New Study Proves What We Already Know

Published July 3, 2024

Most people are happier on weekends. We know that because a government study proved it. Without such studies, you may not know that people drive poorly when talking on a cellphone, or that the elderly cherish happy memories more than sad ones. A Journal of Neurology study found that mixing drinking and drugs is worse than either by themselves; and two social scientists from the universities of Minnesota and North Carolina discovered that days packed with too many meetings left employees feeling tired and burned out.

The Psychonomic Bulletin and Review published a University of Washington psychologist’s study proving faraway objects are more difficult to identify than close-up ones, and a Cincinnati Children’s Hospital study confirmed – at last – that swallowing more than one magnet is a bad idea. An Ohio State sociologist discovered that smoking not only causes health problems, but also costs money!

Every year taxpayers spend millions funding a myriad of studies, often with results that merely confirm the obvious. One writer called them “hard science studies that answer some of the world’s least pressing questions.”

If there is an award for such research, I nominate Arizona State University (ASU) and the Salt River Project (SRP). The two teamed up for a series of research projects, from urban transit and energy to education and “water security,” meaning water supplies. A new report has finally emerged from that “strategic partnership” which includes a computer model demonstrating that forest health is directly related to both water supplies and water quality. They could have knocked me down with a feather when I found that out.

Don’t get me wrong.
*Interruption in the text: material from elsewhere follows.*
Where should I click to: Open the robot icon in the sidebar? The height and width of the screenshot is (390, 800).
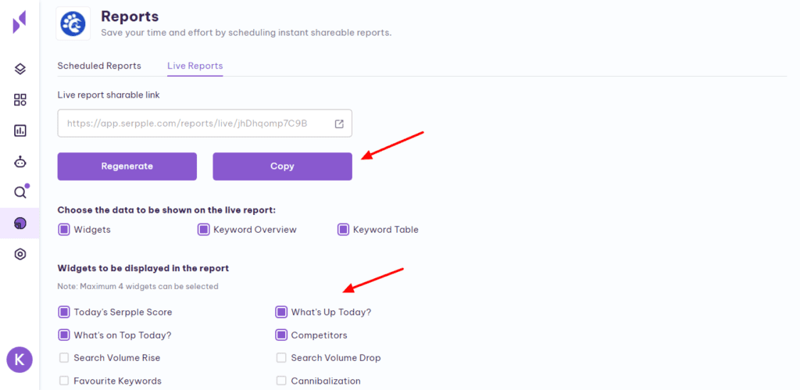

The computer model is impressive. The research was conducted by ASU’s “Center for Hydrologic Innovations,” part of the new “Arizona Water Innovation Initiative,” which is a statewide project led by the “Julie Ann Wrigley Global Futures Laboratory,” in collaboration with the “Ira A. Fulton School of Engineering” – Just so you can imagine how much taxpayer money is in this. The researchers used already-existing government datasets to map the forest, then added measurements using “LiDAR” (light detection and ranging), an aerial sensing technology that uses laser light and color.

They created a virtual forest that placed individual trees onto the landscape, and a high-resolution map so detailed it shows tree sizes, heights, and species. And with historical watershed data, it can compare runoff before and after digital forest thinning. The moving map is fun to watch and clearly shows that after thinning – there are fewer trees. And the remaining trees are larger, healthier, and contain more water. What a revelation.
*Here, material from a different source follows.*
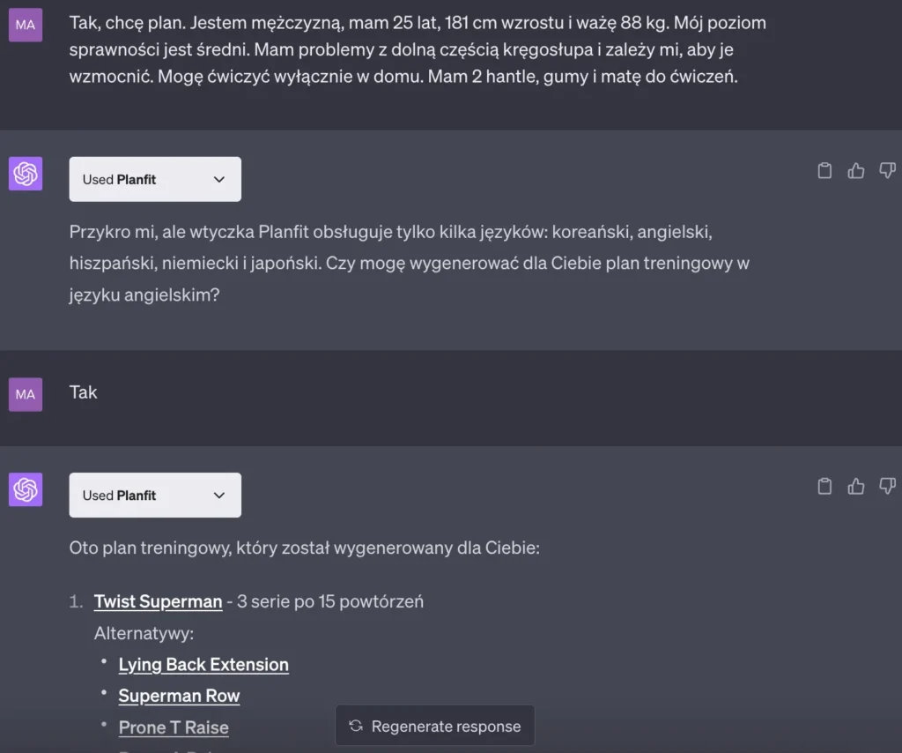Image resolution: width=902 pixels, height=753 pixels.
Task: Give thumbs up to the first assistant reply
Action: [x=855, y=170]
The Center’s director says, “That three-dimensional nature of the project is something really unique… It represents the snowpack, water and channels.” Now, he added, “We have the ability to do thinning in a smart way.” Meaning on a computer, rather than actual thinning in the actual forest, which might actually affect both forest health and water supplies. The intent, of course, is to demonstrate with real numbers the impact on water, which shouldn’t be necessary, though it has become apparent that many activists have no idea that stopping forest management has these negative consequences.

Putting some numbers on it might help. SRP and ASU piloted this technology in the Kaibab National Forest and showed that thinning 3,400 acres to a more natural density would generate as much as 230 more acre-feet of water, or nearly 75 million gallons, during the first year.

When I was at the helm of Colorado’s Department of Natural Resources, we pushed for better forest management, specifically citing the disastrous effect on water supplies of an overgrown forest. The environmental lobby quickly labeled the strategy “logging for water,” trying at the time to attach an unpopular epithet to a serious issue.  Now, even they have figured out that overgrown jungles where there were once healthy forests negatively impact not only water quality, but water supplies, too. The ASU/SRP press release headline says that while reducing wildfire risk, “Forest thinning increases water supplies downstream.” Duh.

As SRP explains, “After a wildfire, rainfall washes ash and debris into rivers and reservoirs. The large amount of material that washes into SRP’s reservoirs reduces the system’s water storage capacity and can damage water infrastructure downstream such as dams and water treatment plants.” We’ve seen that for decades. In 1996, Denver’s Strontia Springs Reservoir almost completely filled with sediment after the Buffalo Creek fire and cost tens of millions to restore.

The ASU/SRP project was announced on May 21, and the results published in less than a month. Conclusion: active forest management benefits water supplies. Some of us could have written that in less than a day – not the cool computer simulation model, but the overall strategy it suggests was already obvious before they started this work. Their conclusion can hardly be called news.

Perhaps some folks still don’t know that water and forest health are related. Fortunately for them, there are scientific government-funded studies.